Quick Start Guide for TiDB HTAP

This guide walks you through the quickest way to get started with TiDB’s one-stop solution of Hybrid Transactional and Analytical Processing (HTAP).

Try Out HTAP - 图1

Note

The steps provided in this guide is ONLY for quick start in the test environment. For production environments, explore HTAP is recommended.

Basic concepts

Before using TiDB HTAP, you need to have some basic knowledge about TiKV, a row-based storage engine for TiDB Online Transactional Processing (OLTP), and TiFlash, a columnar storage engine for TiDB Online Analytical Processing (OLAP).

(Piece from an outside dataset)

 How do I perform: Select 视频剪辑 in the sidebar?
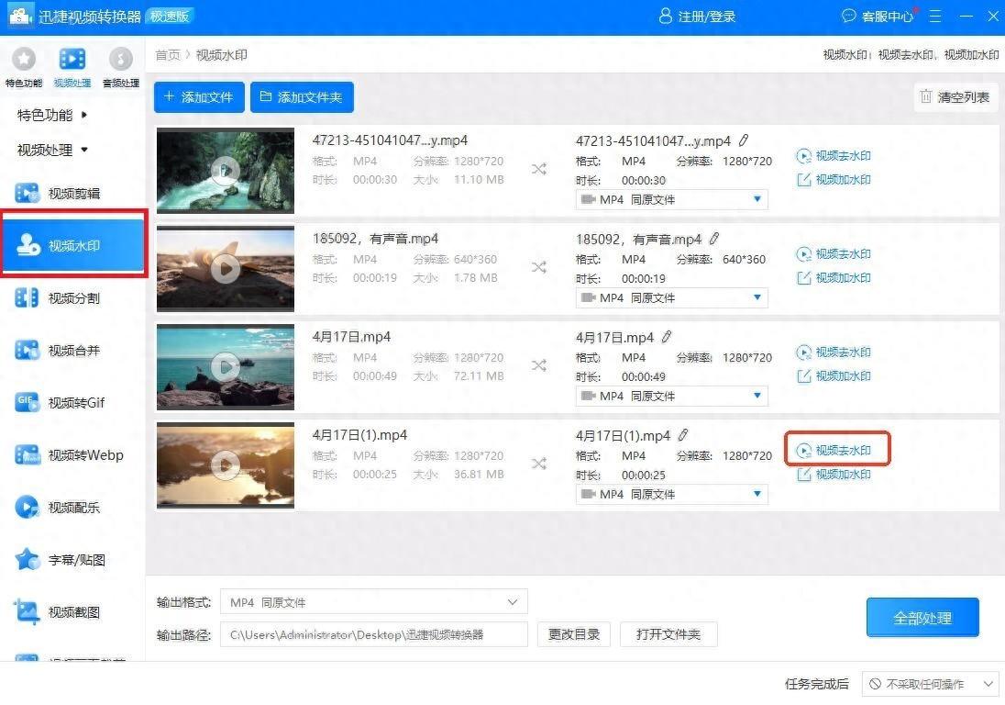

  • Storage engines of HTAP: The row-based storage engine and the columnar storage engine co-exist for HTAP. Both storage engines can replicate data automatically and keep strong consistency. The row-based storage engine optimizes OLTP performance, and the columnar storage engine optimizes OLAP performance.
  • Data consistency of HTAP: As a distributed and transactional key-value database, TiKV provides transactional interfaces with ACID compliance, and guarantees data consistency between multiple replicas and high availability with the implementation of the Raft consensus algorithm. As a columnar storage extension of TiKV, TiFlash replicates data from TiKV in real time according to the Raft Learner consensus algorithm, which ensures that data is strongly consistent between TiKV and TiFlash.
  • Data isolation of HTAP: TiKV and TiFlash can be deployed on different machines as needed to solve the problem of HTAP resource isolation.
  • MPP computing engine: MPP is a distributed computing framework provided by the TiFlash engine since TiDB 5.0, which allows data exchange between nodes and provides high-performance, high-throughput SQL algorithms. In the MPP mode, the run time of the analytic queries can be significantly reduced.

Steps

In this document, you can experience the convenience and high performance of TiDB HTAP by querying an example table in a TPC-H dataset. TPC-H is a popular decision support benchmark that consists of a suite of business oriented ad-hoc queries with large volumes of data and a high degree of complexity. To experience 22 complete SQL queries using TPC-H, visit tidb-bench repo or TPC-H for instructions on how to generate query statements and data.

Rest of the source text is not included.